Activities:
[1] Decide whether each statement agrees with the 5G thermal management article below, answering yes or no and quoting the words of the article that settle it: (a) mid-band 5G infrastructure installed by the end of 2021 was nearly six times the 2019 level; (b) the report's market forecasts cover the next five years; (c) LDMOS power amplifiers begin to struggle with efficiency above 4GHz.
[2] Carry on writing the 5G thermal management article below, picking up after its final sentence.

Exercise passage:
Segment Open
The 5G materials battle – sub-6GHz vs mmWave
IDTechEx’ latest report on Thermal Management for 5G addresses the trends in 5G deployment and how this impacts the antenna design, choice of semiconductor technology, die attach materials and thermal interface materials. Both technological aspects and market forecasts are included for the next 10 years. Additionally, it considers many smartphones and how the incorporation of 5G is impacting thermal materials (interface and heat spreaders).
5G deployment is in full swing, with mid-band infrastructure installed by the end of 2021 representing nearly six times what it was in 2019. However, this doesn’t mean that all of the 5G materials challenges have been solved.
Much of the 5G infrastructure is repurposed 4G equipment at lower frequency bands. The real transition to 5G comes from the adoption of higher frequencies which have largely been categorised into sub-6GHz and mmWave (>20GHz) bands. One of the key challenges is thermal management. As 5G deployment transitions to higher frequency, the antenna design, technology, and material choices transition too. This will impact several factors such as the semiconductor technology, the associated die-attach materials, and thermal interface materials.
Short term deployment is largely sub-6 GHz, in the long term, mmWave dominates.
Whilst sub-6GHz 5G may not provide the astonishing speeds and applications often publicised for 5G, it plays a crucial role in achieving coverage over large areas. Some of this is accounted for in lower bands more comparable to historic 4G, but as we push above 4GHz, the historic LDMOS (laterally-diffused metal-oxide semiconductor) power amplifiers begin to struggle with efficiency. This is where wide bandgap semiconductors like GaN (gallium arsenide) start to shine. We have started to see GaN being adopted by players like Huawei in their 4G infrastructure.
Segment Closed
Source material:
Segment Open
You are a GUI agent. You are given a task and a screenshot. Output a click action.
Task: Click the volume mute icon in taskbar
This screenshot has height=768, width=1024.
Segment Closed
Answers below:
[1]
(a) Yes: "mid-band infrastructure installed by the end of 2021 representing nearly six times what it was in 2019"
(b) No: "market forecasts are included for the next 10 years"
(c) Yes: "as we push above 4GHz, the historic LDMOS (laterally-diffused metal-oxide semiconductor) power amplifiers begin to struggle with efficiency"

[2]
We are expecting GaN to take a greater market share in 5G and with GaN comes a transition in the die attach technology. In fact, IDTechEx is predicting that GaN power amplifiers will see a four-fold increase in yearly demand over the next 10 years for 5G infrastructure. AuSn is the typical die attach material for GaN today, but we foresee an opportunity for sintered pastes as a replacement with their improved thermal performance.
mmWave is the high-frequency technology that can deliver on the potentially wonderous applications of 5G with incredible download speeds and ultra-low latency. The challenge comes with signal propagation: as the frequency increases, so does the attenuation of the signal, leading to reduced range and easy blocking by walls, windows, and even severe weather conditions.
To increase the antenna gain, the number of antenna elements will increase, but thanks to the smaller wavelength, the antenna units themselves will shrink. This leads to a much more tightly packed array of power amplifiers and beam-forming electronic components and with that, a greater thermal management challenge. Thanks to the greater number of antenna elements, the power demand on each amplifier can potentially be reduced, but the highly compact nature of the electronics will lead to greater integration of components and likely rely more on silicon-based technologies. However, mmWave small cells will require greater deployment numbers to provide sufficient coverage and due to their deployment scenarios, are unlikely to be able to utilise active cooling methods, combining this with the densification of beamforming components will present greater requirements for thermal interface materials.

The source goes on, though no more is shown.